Order Management Workflow for order lines fails all the time, due to a variety of different reasons. While the Standard Order Entry form and Quick Sales Order form does allow the user to manually progress the Order line or Retry workflow from Workflow Monitor self service screen, this is SIMPLY not a scalable way or retrying Errored workflow activities.

Hack it!

So then customers come up with their own custom concurrent program for retrying errored workflow activities for OEOH/OEOL workflow items. What they do not realize is that using homegrown OM workflow retry scripts causes huge volume of OM workflow data to remain stuck in the WF_ITEM_ACTIVITY_STATUSES, WF_ITEM_ACTIVITY_STATUSES_H, WF_ITEM_ATTRIBUTE_VALUES tables.

Over time, this volume grows to millions of rows, which further results in all sorts of arcane workflow performance issues.

Is there a different way?

Could we have done something differently? Well, newsflash. OM product team has come up with a "Retry Activities in Error" Concurrent Program which does all this AND a whole lot of other good things like making the existing OM workflow data more purge eligible.

What does it do?

This concurrent program delivers new functionality. It also helps purge WFERROR/OMERROR child workflows of OEOH/OEOL which are still ACTIVE and shouldn't be (if parent OEOH/OEOL doesn't have any open errors currently).

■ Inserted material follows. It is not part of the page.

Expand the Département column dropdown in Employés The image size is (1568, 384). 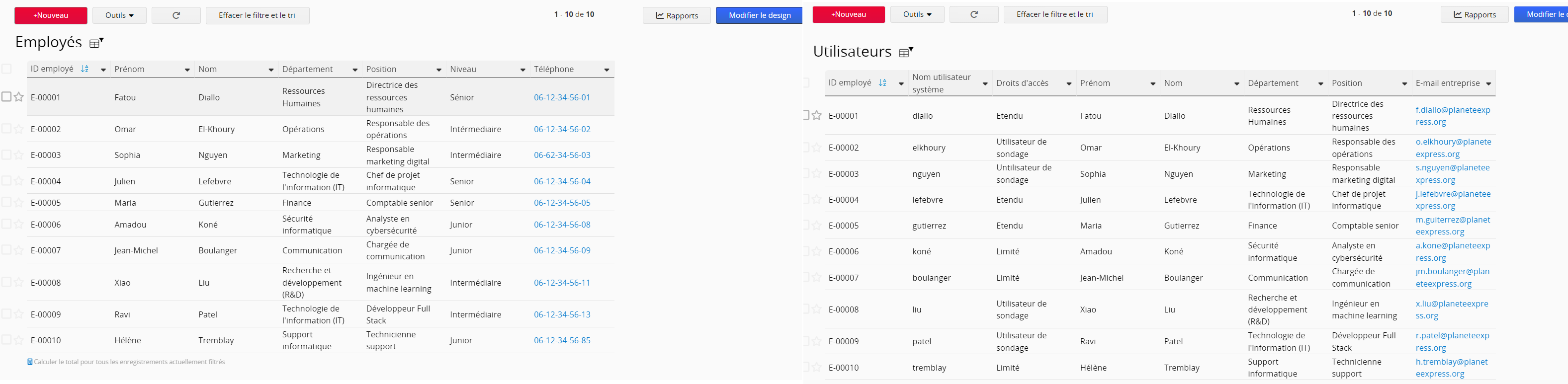tap(355, 70)
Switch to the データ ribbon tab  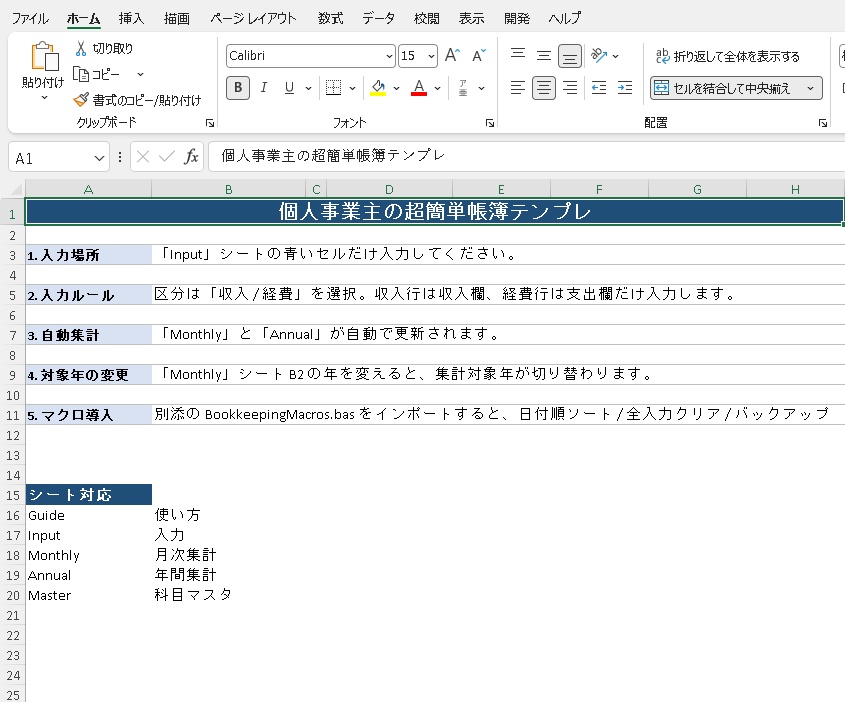pos(380,17)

Therefore, it makes more OEOH/OEOL workflow items eligible for purge by "Purge Obsolete Runtime Workflow Data" concurrent program.

This "Retry Activities in Error" concurrent program is is  delivered in Patch 5248424 - Order Management Exception Management (11.5.9) and Patch 4420026 (11.5.10).

The caveat in 11.5.9

If you are running Oracle Applications 11.5.9, this program has a severe performance problem. Let's try to understand how this performance issue can be bridged.

First blood??

The first time the customer ran this concurrent program in a test environment, the timings blew the daylights out of everyone:

OEOL :

    Date Submitted :      16-FEB-2007 15:28:57
    Date Started :           16-FEB-2007 15:29:16
    Date Completed :     19-FEB-2007 06:34:38

OEOH :

    Date Submitted :      16-FEB-2007 15:29:41
    Date Started :          19-FEB-2007 06:34:40
    Date Completed :     19-FEB-2007 07:49:36

Did you notice it? It took more than 2 days for the first run to finish off!!

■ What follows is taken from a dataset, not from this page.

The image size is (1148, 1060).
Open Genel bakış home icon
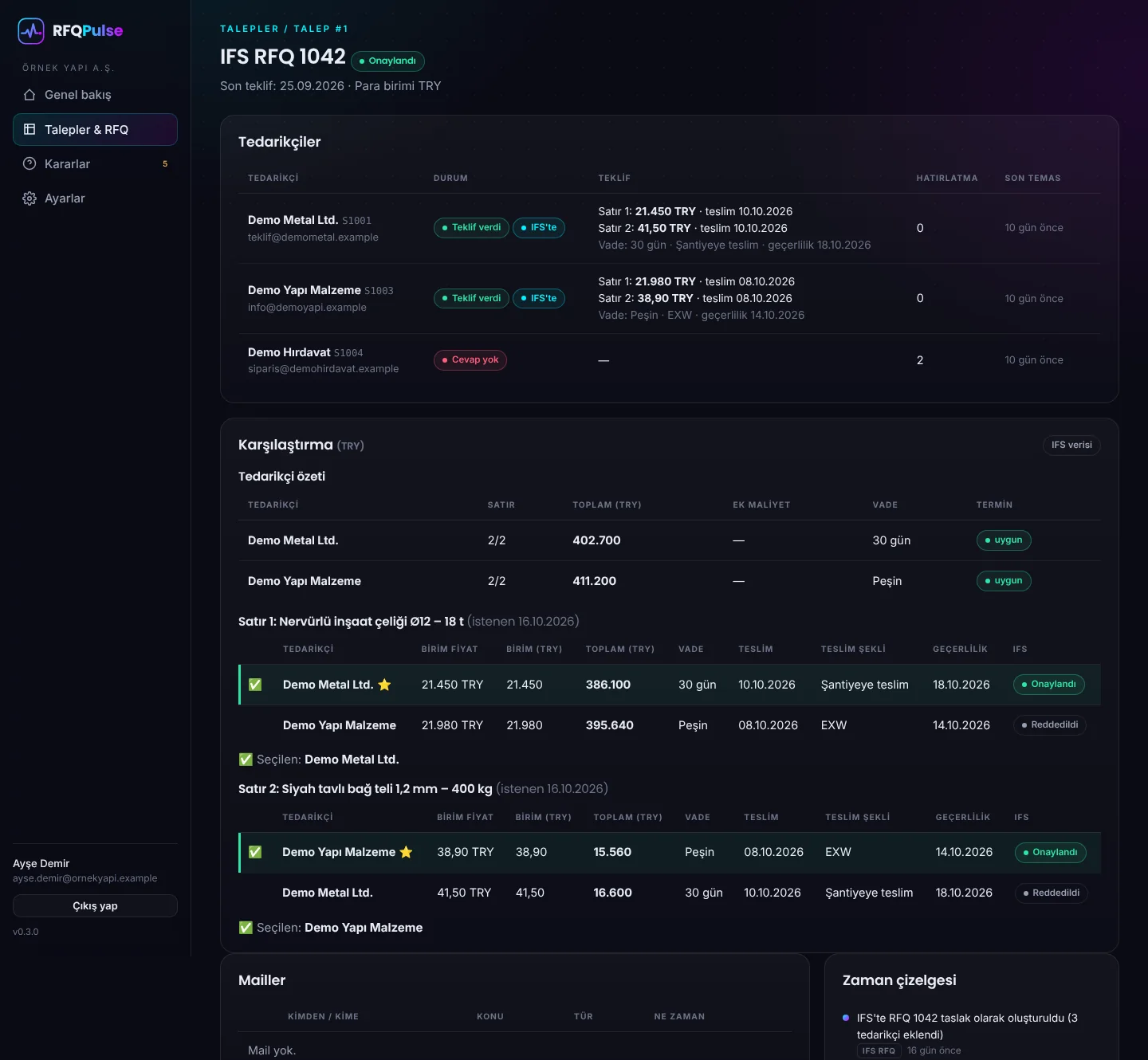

This was totally unacceptable. TAR 6162173.993 was opened with Oracle Support on this issue.

Getting to the bottom of it

TKPROF utility was used to find out the SQL which was using the maximum parse, execute and fetch times. This sql came at the top:

tkprof of retry activities in error first run.JPG:

It really seemed that if there were an index on OE_PROCESSING_MSGS.TRANSACTION_ID would be a lot better. http://etrm.oracle.com is an authoritative source on what indexes are available on any table for any release. A simple comparision of indexes available on OE_PROCESSING_MSGS in 11.5.9 and 11.5.10 revealed that the OE_PROCESSING_MSGS_U1 index was acutally missing in 11.5.9!

etrm comparision of oe_processing_msgs in 11.5.9 and 11.5.10.jpg:

The fix

Bug 5895614 was logged with OM development for providing the patch for missing index. The resolution was simply to provide the following index in 11.5.9:

CREATE UNIQUE INDEX ONT.OE_PROCESSING_MSGS_U1 ON ONT.OE_PROCESSING_MSGS (TRANSACTION_ID) LOGGING STORAGE (INITIAL 4K NEXT 3M MINEXTENTS 1 MAXEXTENTS UNLIMITED PCTINCREASE 0 FREELIST GROUPS 4 FREELISTS 4) PCTFREE
 10 INITRANS 11 MAXTRANS 255 COMPUTE STATISTICS;

 Patch 5895614 -- To improve the performance of concurrent program 'Retry Activities in Error' for 11.5.9 customers, an index is created on the table OE_PROCESSING_MSGS -- was provided on 27th March 2007.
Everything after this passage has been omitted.